**TEXTE EXTRAIT:**
══════════

Durant le trajet vers la sortie, je songe à cet endroit qu’est l’aéroport. Faut-il y voir la transcendance du génie humain qui, des siècles après Icare, a ployé monts et océans sous son aile et fait de la terre entière son village ? Ou bien le lieu qui abrite les soubresauts et les chocs de millions de vies, au rythme des départs et des arrivées des avions ? Ou plus tristement, la ligne de fracture qui zèbre nos sociétés souffrantes ? Telle une faille sismique qui sépare vallées fertiles et espaces arides, un aéroport marque dans une société inégalitaire la frontière entre privilégiés ouverts sur l’universalité du monde et miséreux peinant à survivre dans un quotidien laborieux.

══════════

**MATÉRIEL D'EXERCICE:**
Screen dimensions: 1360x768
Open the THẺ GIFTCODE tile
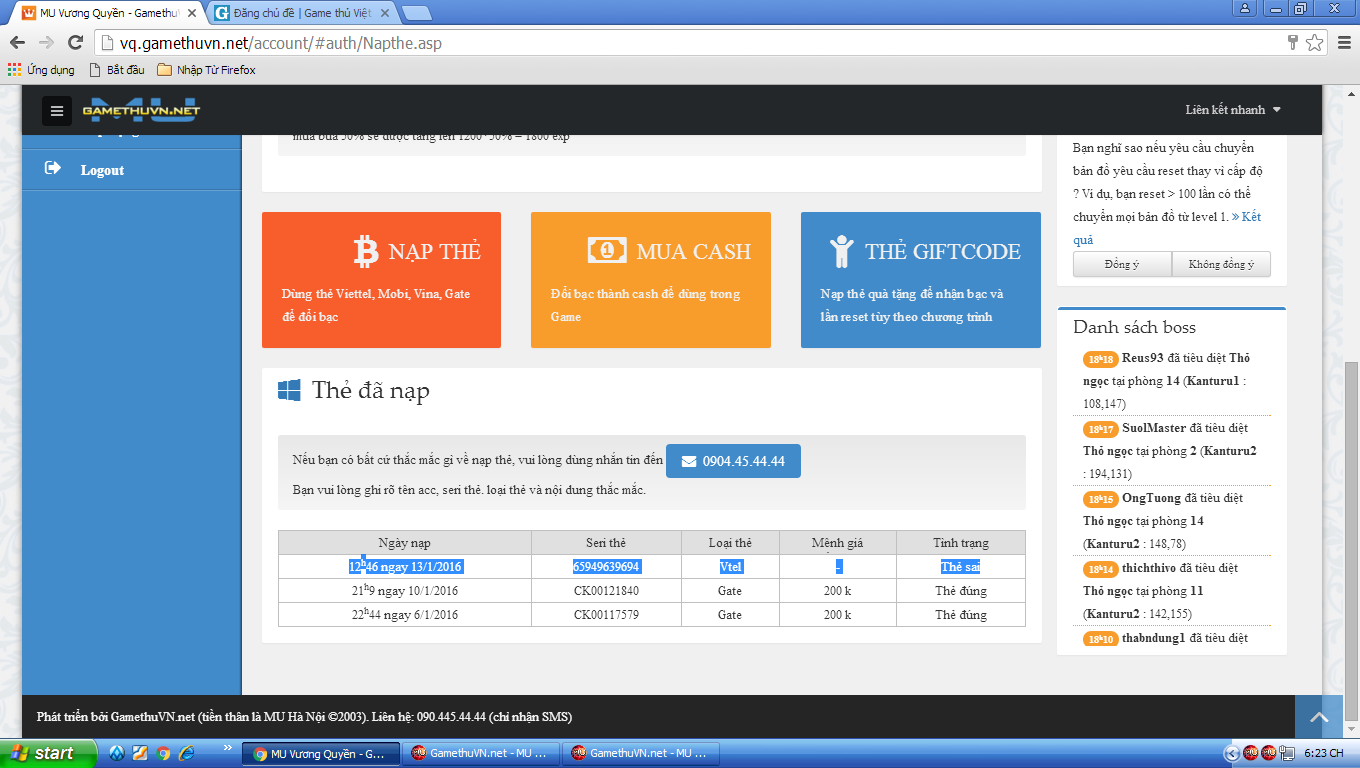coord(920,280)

══════════

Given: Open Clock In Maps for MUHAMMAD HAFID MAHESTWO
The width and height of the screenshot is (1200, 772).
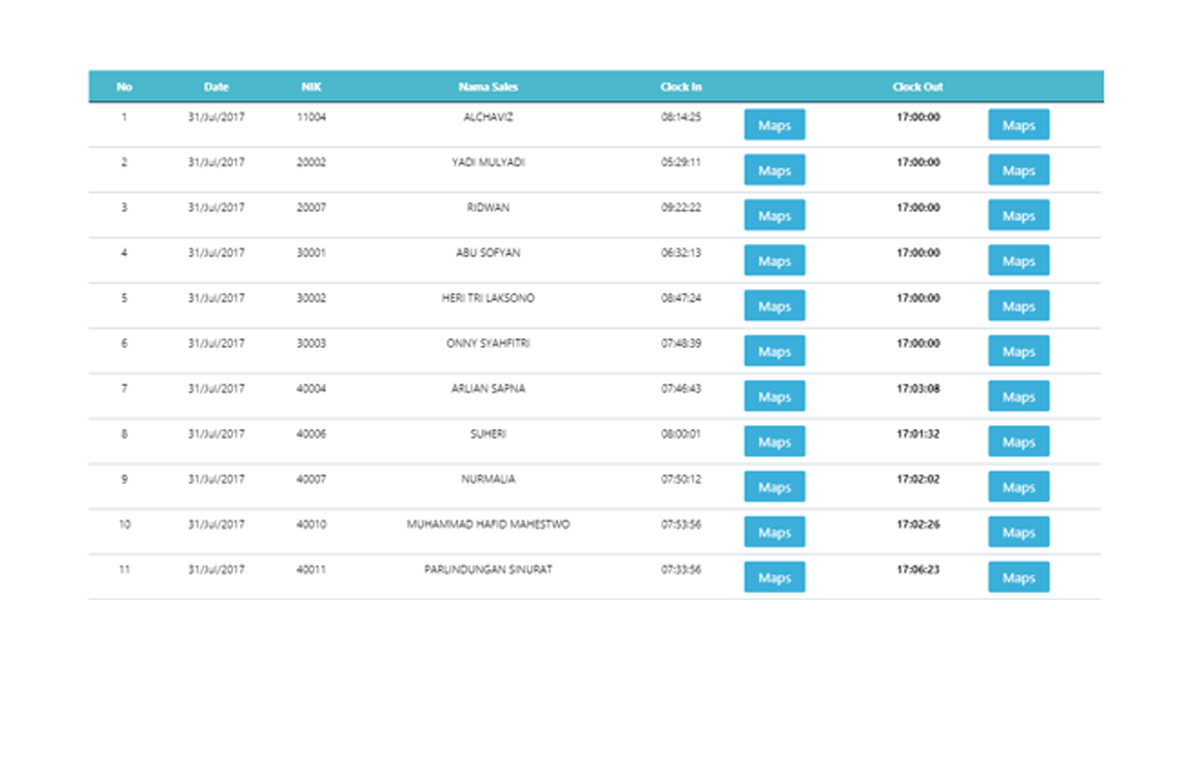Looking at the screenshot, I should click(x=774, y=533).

══════════

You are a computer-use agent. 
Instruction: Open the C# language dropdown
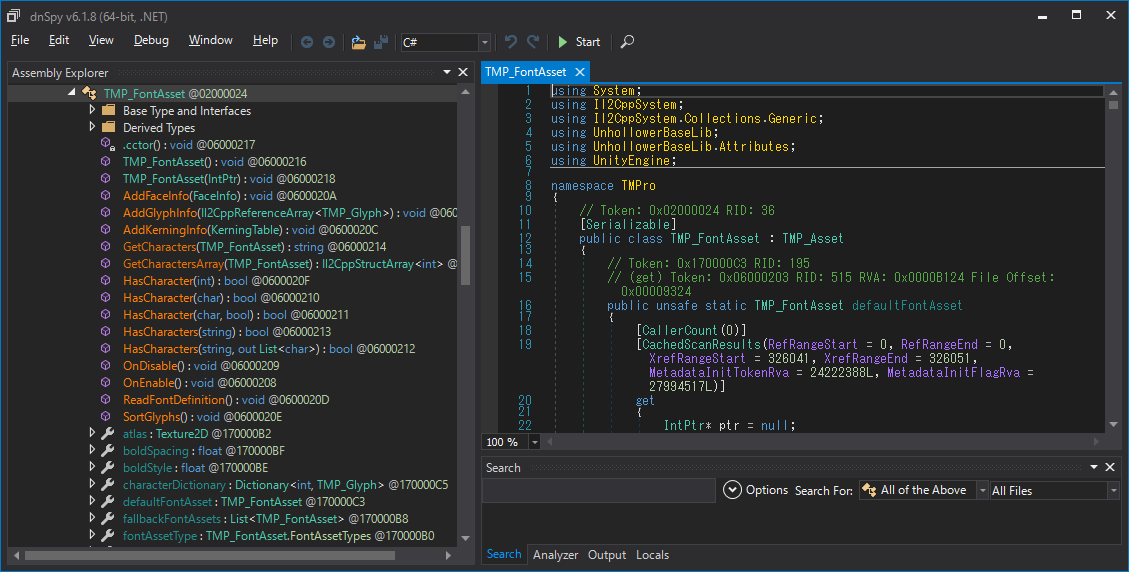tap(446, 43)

══════════

**CONSIGNE A:** Parmi les lignes placées après le texte sur l'aéroport, combien contiennent le mot «Open» ? Donnez uniquement ce nombre.
**CONSIGNE B:** Pouvez-vous prolonger le texte sur l'aéroport en reprenant juste après sa dernière phrase ?

**RÉPONSE A:** 3

**RÉPONSE B:**
J’essaie de deviner parmi ces voyageurs ceux qui n’ont pris qu’un aller simple vers un ailleurs idéalisé. J’aimerai partager avec eux l’indicible sentiment que procure le retour à la terre natale. Leur parler de ces séjours à l’étranger qui prennent des allures de calvaire dès qu’ils dépassent la semaine. Leur apprendre que l’ouïe de l’oiseau migrateur, façonnée par l’évolution millénaire de son espèce, ne réagit qu’à la fréquence de l’appel du terroir. Nul part ailleurs, la vie ne coule autant dans les veines que sur le sol natal. Nulle part ailleurs, on trouve ce bleu éclatant du ciel. Nulle part ailleurs, on sent ces caresses des rayons du soleil sur des peaux avides de chaleur. Nulle part ailleurs, la nature a cet incomparable calme enveloppant, fait de contrastes saisissants et d’harmonie sereine.
Bordé d’un océan mythique et d’une mer paradisiaque, ancré autour de montagnes majestueuses, riche de plaines généreuses et de déserts ensorcelants, béni de saisons clémentes, ce beau pays, terre d’abondance et de bonheur pour ses habitants, havre de paix et de liberté pour ses visiteurs, a enfanté, nourri, protégé et repris dans son sol des générations d’hommes et de femmes.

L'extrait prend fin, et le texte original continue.